───── Text segment

Born 31 March, 1948, Washington DC. Married to Mary Elizabeth ("Tipper"); three daughters, one son.

Congressman 1976-1984; senator 1984-1992; Vice-President, 1992-

THE JOB of Vice-President of the United States, as Lyndon B Johnson memorably commented, is not worth a bucket of warm spit. It involves a lot of funerals of foreign leaders, though it is, of course, a heartbeat away from the Presidency. But in practice, it is not much of a political platform. Richard Nixon, Hubert Humphrey and George Bush all sought, and won, the nomination to be President while they were Vice-President; only Bush succeeded. (Nixon won on a later effort.) Al Gore, to be fair, has been more involved in policy than some VPs, as was Mr Bush. He has been the point man on a number of issues, such as the information superhighway. In the past year, he has frequently been pushed centre stage by the White House. At the end of last year he took the step that everyone had expected, and he set his cap at the Oval Office itself. His father, who died recently, was a Senator, and young Albert Jr was born and grew up in Washington DC. By virtue of that, and his current occupation, he is the establishment. If the economy looks good, if there is no catastrophic foreign policy disaster, if his boss sees out the rest of his term without another "episode", his chances are good. Gore can joke about it now, but he is still wooden and not greatly loved by the voters. Money should be no problem, however, and in elections, money can buy you love.

Odds: evens favourite

Hillary Rodham Clinton

Born 26 October, 1947, Chicago, Illinois. Married to William Jefferson Clinton; one daughter. Lawyer; First Lady, 1992-

WHETHER YOU see her as Lady Macbeth of Pennsylvania Avenue or the new female archetype of success for the new millennium, you cannot ignore Hillary. Nearly as much time has been spent psychoanalysing her, and watching every move on television, as has been devoted to her husband. Once she disdained the idea of standing by her man; but that is just what she has done since the scandal over Monica Lewinsky broke a year ago. She outranks her husband in the polls, she is smarter and she could have had a glittering career without him. She has been touted for almost every job going - the most recent being the New York Senate seat which will be vacated by Daniel Patrick Moynihan in 2000. It is unlikely she will go for it. Clinton is alleged to have told Monica that when his term ended, so would the marriage.

──────────
───── Given records

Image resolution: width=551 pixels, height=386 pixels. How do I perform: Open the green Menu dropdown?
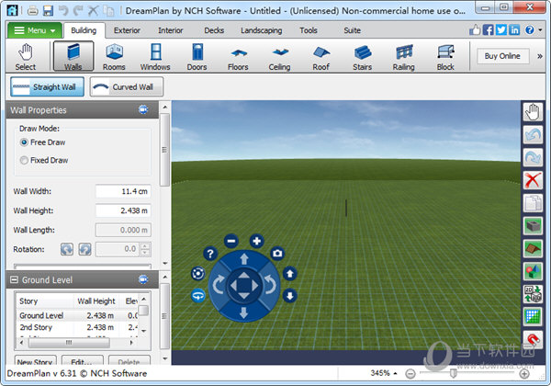(x=35, y=30)
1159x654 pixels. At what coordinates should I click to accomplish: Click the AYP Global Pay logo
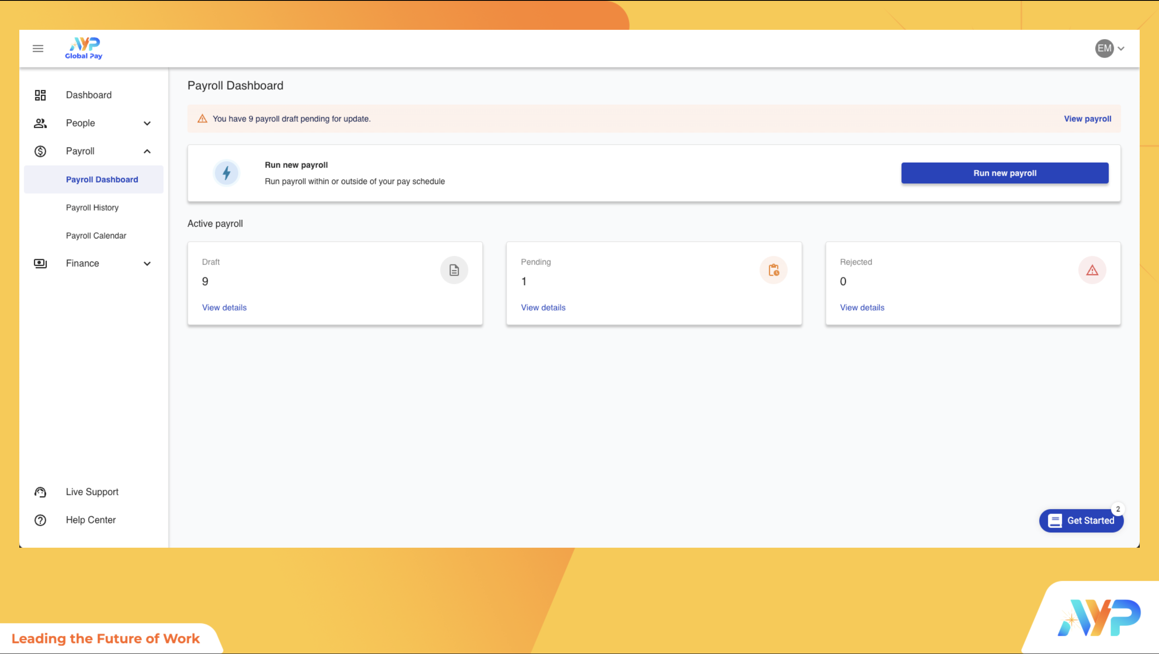point(84,48)
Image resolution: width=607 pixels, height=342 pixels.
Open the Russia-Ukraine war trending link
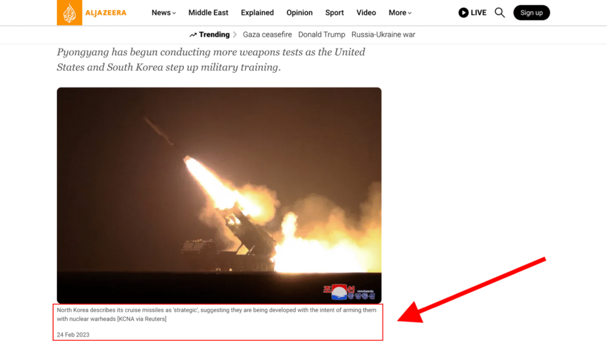384,34
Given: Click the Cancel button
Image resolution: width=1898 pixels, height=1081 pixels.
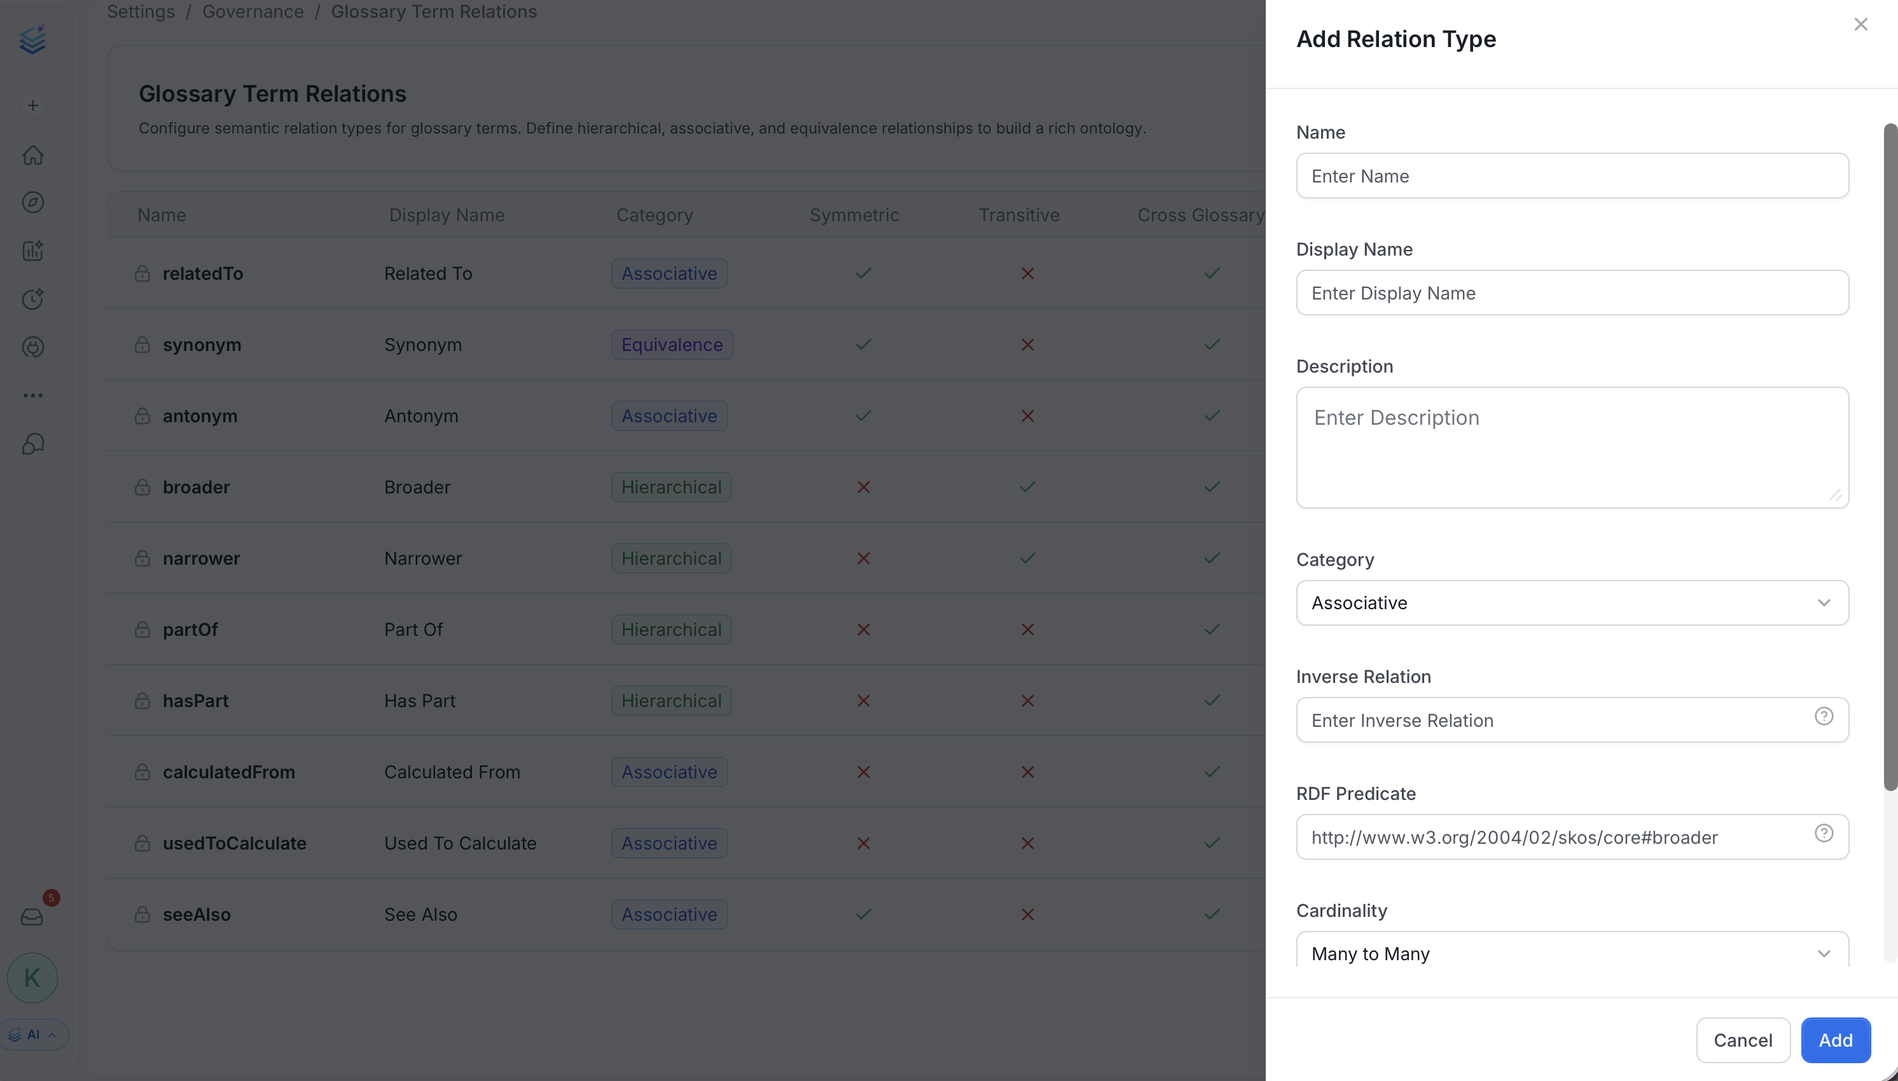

──────────

Objective A
Could you condense the paragraph of the political profiles that begins "WHETHER YOU see her" into a shorter version that keeps its main facts?
Objective B
Which words of the political profiles run from "WHETHER YOU see" up to and including "would the marriage."? Reproduce that stretch verbatim.

Task answer A
Whether seen as a Lady Macbeth of Pennsylvania Avenue or as a new archetype of female success, Hillary cannot be ignored. She has been analyzed and watched nearly as much as her husband. Though she once disdained standing by her man, she has done exactly that since the Monica Lewinsky scandal broke a year ago. She polls above her husband, is smarter, and could have had a brilliant career without him. She has been suggested for almost every job, most recently the New York Senate seat Daniel Patrick Moynihan will vacate in 2000, though she is unlikely to run. Clinton allegedly told Monica that the marriage would end with his term.

Task answer B
WHETHER YOU see her as Lady Macbeth of Pennsylvania Avenue or the new female archetype of success for the new millennium, you cannot ignore Hillary. Nearly as much time has been spent psychoanalysing her, and watching every move on television, as has been devoted to her husband. Once she disdained the idea of standing by her man; but that is just what she has done since the scandal over Monica Lewinsky broke a year ago. She outranks her husband in the polls, she is smarter and she could have had a glittering career without him. She has been touted for almost every job going - the most recent being the New York Senate seat which will be vacated by Daniel Patrick Moynihan in 2000. It is unlikely she will go for it. Clinton is alleged to have told Monica that when his term ended, so would the marriage.